**Supplied text:**
A platform of semiconducting nanowires fabrication for advanced studies on doping and one-dimensional quantum structures

I-8: A platform of semiconducting nanowires for advanced studies on doping and one-dimensional quantum structures

Sun Xiaowei (exwsun@ntu.edu.sg),
Xu Chunxiang,
Tay Beng Kang (EEE, NTU)
Dong Zhili (MSE, NTU)
Yu Mingbin (IME)
Zhang Xinhai (IMRE)

Abstract
In this proposal, we would like to build up a platform for fabricating one-dimensional (1D) semiconductor nanowires and carry out related studies on electrical and optical properties. One-dimensional systems, such as nanowires, have fascinating optical and electrical properties. Studies on 1D system advance our knowledge on low dimensional physics and chemistry; while simultaneously providing the possibility for development of nanoscale electronics and optoelectronics. We would like to set up a comprehensive cold-wall vapor phase fabrication system, which is capable of producing rational catalyst-free growth of semiconducting nanowires, including zinc oxide, gallium nitride, silicon and germanium, etc., with doping and abrupt interface control, which will facilitate quantum structures (axial, radial and branch) fabrication in a single nanowire. Tremendous opportunity will be generated for next generation devices and applications, such as nanowire transistors (sensors), nanowire spintronic devices, nanoscale light-emitting devices, nanoscale resonant tunneling devices etc.

**Using the information:**
[A] Reproduce the part of the nanowire proposal that opens with the words containing "A platform of semiconducting nanowires fabrication" and closes with "Zhang Xinhai (IMRE)".
[B] Extend the nanowire proposal beyond its final sentence.

[Stored data]
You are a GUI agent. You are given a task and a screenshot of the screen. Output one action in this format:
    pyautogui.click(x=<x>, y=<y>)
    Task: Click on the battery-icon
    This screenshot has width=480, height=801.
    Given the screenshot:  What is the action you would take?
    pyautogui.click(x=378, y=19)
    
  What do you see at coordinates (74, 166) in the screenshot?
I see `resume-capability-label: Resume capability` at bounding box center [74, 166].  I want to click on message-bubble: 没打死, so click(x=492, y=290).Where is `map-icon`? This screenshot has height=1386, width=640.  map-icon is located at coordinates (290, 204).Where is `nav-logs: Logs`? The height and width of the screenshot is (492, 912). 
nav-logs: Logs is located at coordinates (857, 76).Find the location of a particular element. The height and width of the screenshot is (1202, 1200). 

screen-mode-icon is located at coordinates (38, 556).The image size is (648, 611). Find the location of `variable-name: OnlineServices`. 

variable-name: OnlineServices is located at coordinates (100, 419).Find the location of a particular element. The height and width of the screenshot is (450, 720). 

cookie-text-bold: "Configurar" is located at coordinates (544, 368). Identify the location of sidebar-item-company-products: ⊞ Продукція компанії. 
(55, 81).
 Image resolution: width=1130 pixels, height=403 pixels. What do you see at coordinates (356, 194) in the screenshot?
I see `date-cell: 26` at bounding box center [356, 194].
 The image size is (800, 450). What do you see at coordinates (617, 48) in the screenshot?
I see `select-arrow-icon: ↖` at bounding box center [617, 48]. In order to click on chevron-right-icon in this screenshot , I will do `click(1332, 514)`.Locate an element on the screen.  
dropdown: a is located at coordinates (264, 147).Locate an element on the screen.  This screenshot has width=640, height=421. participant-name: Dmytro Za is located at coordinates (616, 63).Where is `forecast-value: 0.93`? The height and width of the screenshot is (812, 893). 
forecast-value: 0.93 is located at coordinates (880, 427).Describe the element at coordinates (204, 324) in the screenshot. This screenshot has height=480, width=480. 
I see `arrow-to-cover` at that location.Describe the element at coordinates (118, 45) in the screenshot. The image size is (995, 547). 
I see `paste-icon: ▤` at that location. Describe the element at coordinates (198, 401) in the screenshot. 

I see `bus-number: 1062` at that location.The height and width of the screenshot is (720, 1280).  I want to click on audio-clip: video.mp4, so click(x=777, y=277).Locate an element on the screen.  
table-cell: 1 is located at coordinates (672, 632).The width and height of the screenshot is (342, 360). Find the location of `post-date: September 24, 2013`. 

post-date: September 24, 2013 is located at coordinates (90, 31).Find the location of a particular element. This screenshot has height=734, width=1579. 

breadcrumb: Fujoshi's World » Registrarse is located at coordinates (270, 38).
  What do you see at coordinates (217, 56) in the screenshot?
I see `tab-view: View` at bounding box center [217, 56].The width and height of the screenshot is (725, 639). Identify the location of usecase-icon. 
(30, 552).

**Results of the exercise:**
[A]
A platform of semiconducting nanowires fabrication for advanced studies on doping and one-dimensional quantum structures

I-8: A platform of semiconducting nanowires for advanced studies on doping and one-dimensional quantum structures

Sun Xiaowei (exwsun@ntu.edu.sg),
Xu Chunxiang,
Tay Beng Kang (EEE, NTU)
Dong Zhili (MSE, NTU)
Yu Mingbin (IME)
Zhang Xinhai (IMRE)

[B]
We have intensive experience on 1D nanostructures (see representative publications below). We are seeking collaborations on assembly nanostructures and construct nanowire into functional devices.

  1. C. X. Xu, X. W. Sun, B. J. Chen, Field emission from gallium doped zinc oxide nanofiber array, Appl. Phys. Lett. 84, 1540 (2004). (selected by Virtual Journal of Nanoscale Science & Technology, http://www.vjnano.org)
  2. C. X. Xu, X. W. Sun, Z. L. Dong, and M. B. Yu, “Zinc Oxide Nanodisk”, Appl. Phys. Lett. 85, 3878 - 3890 (2004). (selected by Virtual Journal of Nanoscale Science & Technology, http://www.vjnano.org)
  3. X. W. Sun, S. F. Yu, C. X. Xu, et al. Room –temperature ultraviolet lasing from zinc oxide mecrotubes, Jpn. J. Appl. Phys. 42, L1229 (2003) (selected by Nanopicture of the Day, http://www.nanopicoftheday.org)
  4. C. X. Xu, X. W. Sun, Field emission from zinc oxide nanopins, Appl. Phys. Lett. 83, 3806 (2003)
  5. C. X. Xu, X. W. Sun, C. Yuen, B. J. Chen, S. F. Yu, and Z. L. Dong, “Ultraviolet Amplified Spontaneous Emission from Self-Organized Network of Zinc Oxide Nanofibers”, Appl. Phys. Lett. 86, 011118 (2005).
  6. C. X. Xu, X. W. Sun, M. B. Yu, Y. Z. Xiong, Z. L. Dong, and J. S. Chen, “Magnetic nanobraids of iron-doped amorphous silica”, Appl. Phys. Lett. 85, 5364 (2004).